Re: css3-fonts: should not dictate usage policy with respect to origin

On Thu, 2011-06-23 at 13:58 -0600, Glenn Adams wrote:
> Samsung supports your suggestion below if it is expressed either as "should"
> or made conditionally mandatory, where the condition is expressed as follows
> or an equivalent:
> 
> "If the use of WOFF occurs in a context where same origin access constraints
> are *already* present/supported, then that mechanism *must* be used to limit
> access to WOFF fonts; otherwise, such a mechanism *should* be provided for
> such use."

Thank you for responding.

> 
> We do not want the use of WOFF by itself, or css3-fonts, by itself, to
> trigger a mandatory requirement for same origin processing in contexts that
> don't already support such constraints.

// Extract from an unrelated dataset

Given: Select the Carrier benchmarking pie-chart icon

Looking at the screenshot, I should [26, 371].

Of course, existing older code doesn't support WOFF. So it's not really
about CSS3 or HTML 5, I see your point there.

However, if someone implements WOFF for use with HTML 4 or XHTML 1.1
(say), or for XSL-FO 1.1, they need to consider implementing some sort
of access control.  But that's simply because of the business needs of
the font community.

The goal (of course) is to try to create an infrastructure that helps to
discourage accidental or unknowing infringement by making wilful
infringement more obvious and more obviously unacceptable, while at the
same time not impeding legitimate usage e.g. of Libre/Free fonts.

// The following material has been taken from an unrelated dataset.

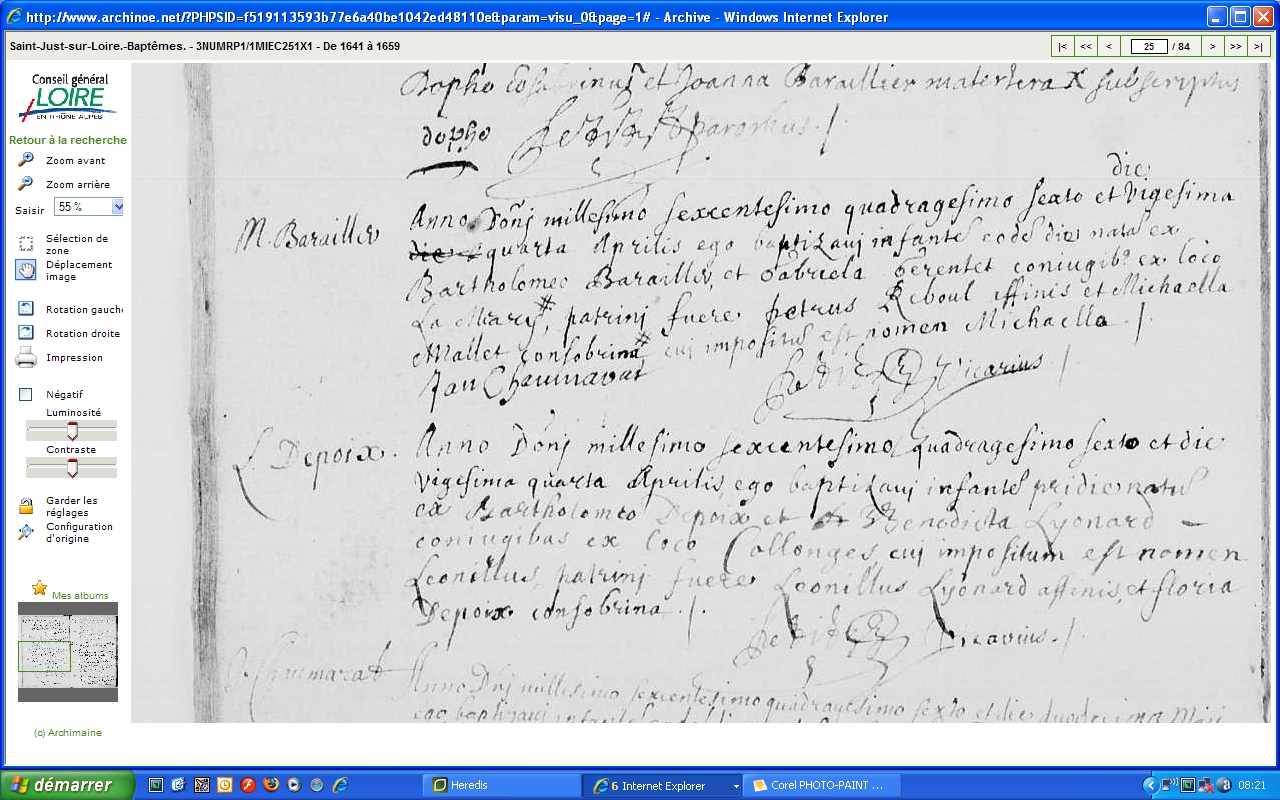1280x800 pixels.
Task: Enable the Négatif checkbox
Action: coord(26,395)
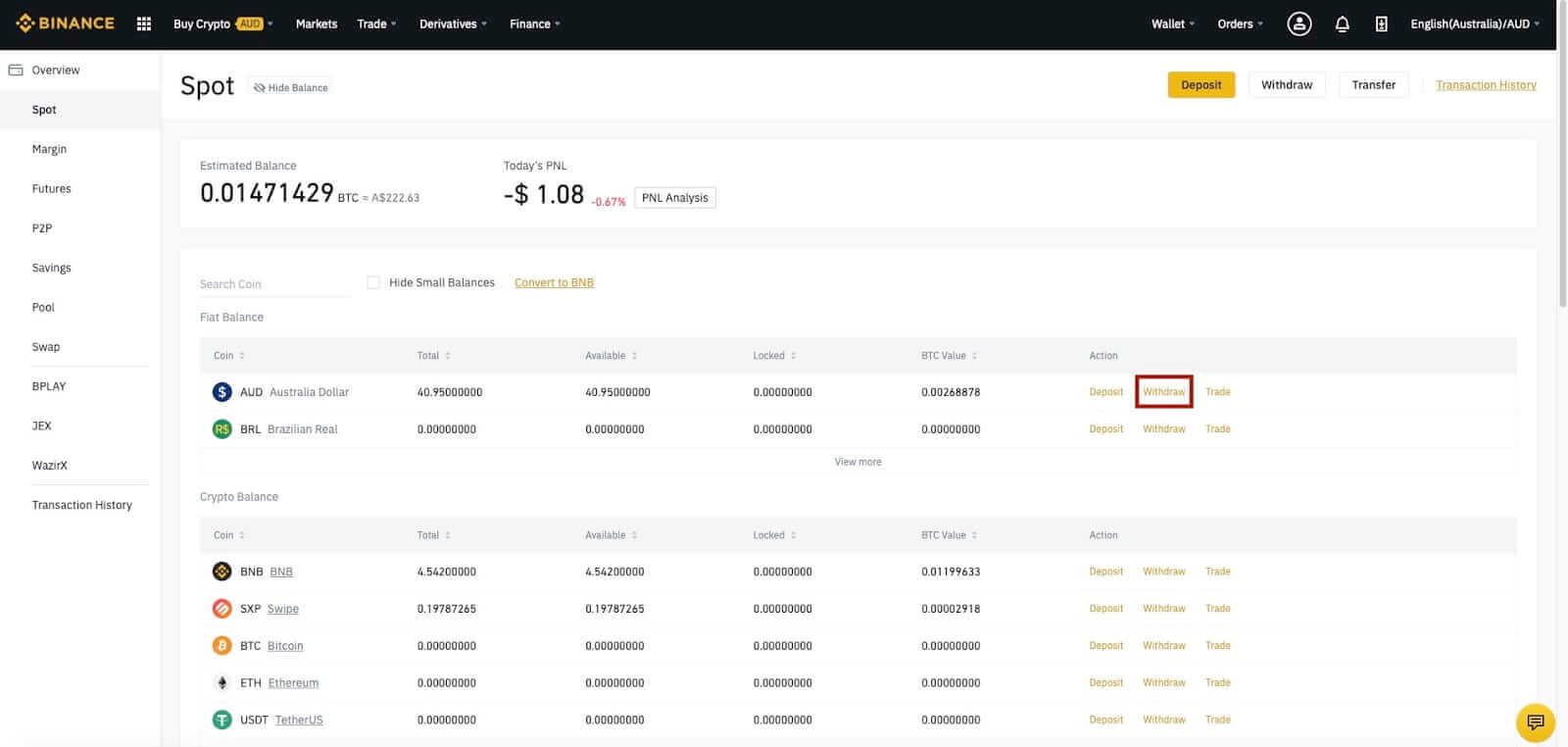Click View more under Fiat Balance

[x=858, y=462]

Achieving this goal has been considerably complicated by the history of
the font industry.


> We note that the @font-face rule has been defined in css3-fonts since 31
> July 2001, and that a variety of UAs have been fielded in the non-desktop
> environment (e.g., mobile, television, etc), which employ @font-face for
> accessing other non-WOFF fonts, and do so without same origin restrictions.

A closed system has inherent access restrictions, of course.  A mobile
device starting to use woff will indeed need new code - at the very
least it'll need code to extract the actual font.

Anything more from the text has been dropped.